The current study aims to identify the pro-fibrogenic role of Gremlin, an endogenous antagonist of bone morphogenetic proteins (BMPs) in chronic pancreatitis (CP). CP is a highly debilitating disease characterized by progressive pancreatic inflammation and fibrosis that ultimately leads to exocrine and endocrine dysfunction. While transforming growth factor (TGF)-β is a known key pro-fibrogenic factor in CP, the TGF-β superfamily member BMPs exert an anti-fibrogenic function in CP as reported by our group recently. To investigate how BMP signaling is regulated in CP by BMP antagonists, the mouse CP model induced by cerulein was used. During CP induction, TGF-β1 messenger RNA (mRNA) increased 156-fold in 2 weeks, a BMP antagonist Gremlin 1 (Grem1) mRNA levels increased 145-fold at 3 weeks, and increases in Grem1 protein levels correlated with increases in collagen deposition. Increased Grem1 was also observed in human CP pancreata compared to normal. Grem1 knockout in Grem1 ^+/− mice revealed a 33.2 % reduction in pancreatic fibrosis in CP compared to wild-type littermates. In vitro in isolated pancreatic stellate cells, TGF-β induced Grem1 expression. Addition of the recombinant mouse Grem1 protein blocked BMP2-induced Smad1/5 phosphorylation and abolished BMP2’s suppression effects on TGF-β-induced collagen expression. Evidences presented herein demonstrate that Grem1, induced by TGF-β, is pro-fibrogenic by antagonizing BMP activity in CP.

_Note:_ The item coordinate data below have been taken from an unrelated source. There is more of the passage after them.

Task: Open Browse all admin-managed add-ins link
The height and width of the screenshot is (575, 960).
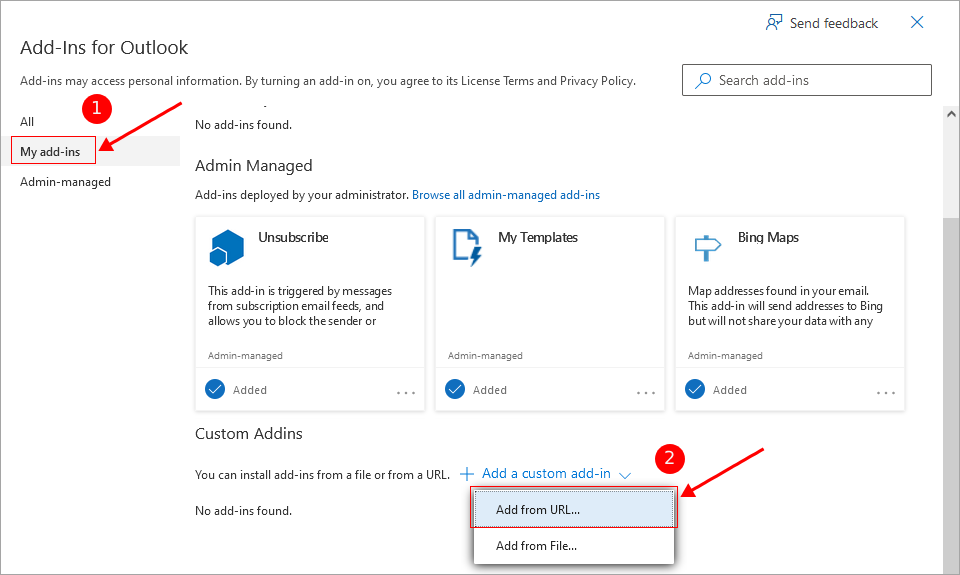Action: tap(505, 195)
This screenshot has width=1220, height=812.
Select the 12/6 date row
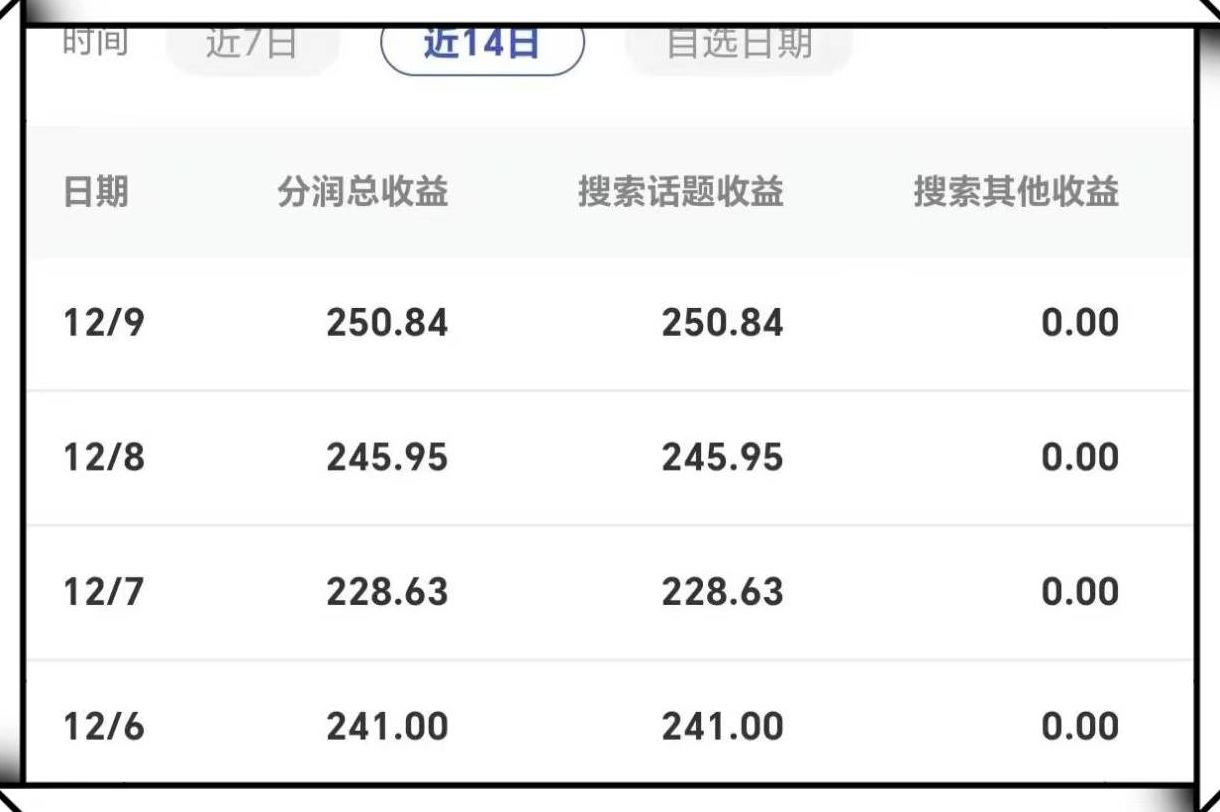[104, 727]
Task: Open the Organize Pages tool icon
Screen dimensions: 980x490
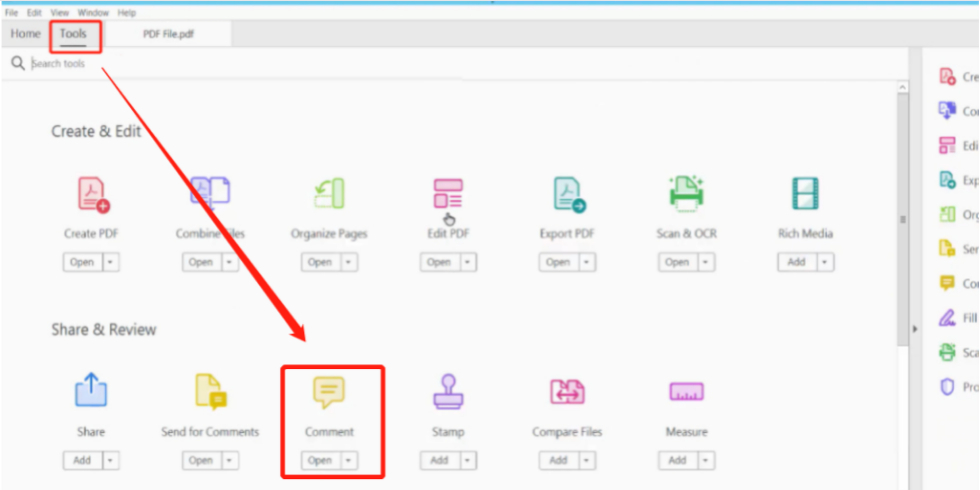Action: (x=329, y=194)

• Gremlin is upregulated in human chronic pancreatitis and a mouse CP model in vivo.
• Deficiency of Grem1 in mice attenuates pancreatic fibrosis under CP induction in vivo.
• TGF-β induces Gremlin mRNA and protein expression in pancreatic stellate cells in vitro.
• Gremlin blocks BMP2 signaling and function in pancreatic stellate cells in vitro.
• This study discloses a pro-fibrogenic role of Gremlin by antagonizing BMP activity in chronic pancreatitis.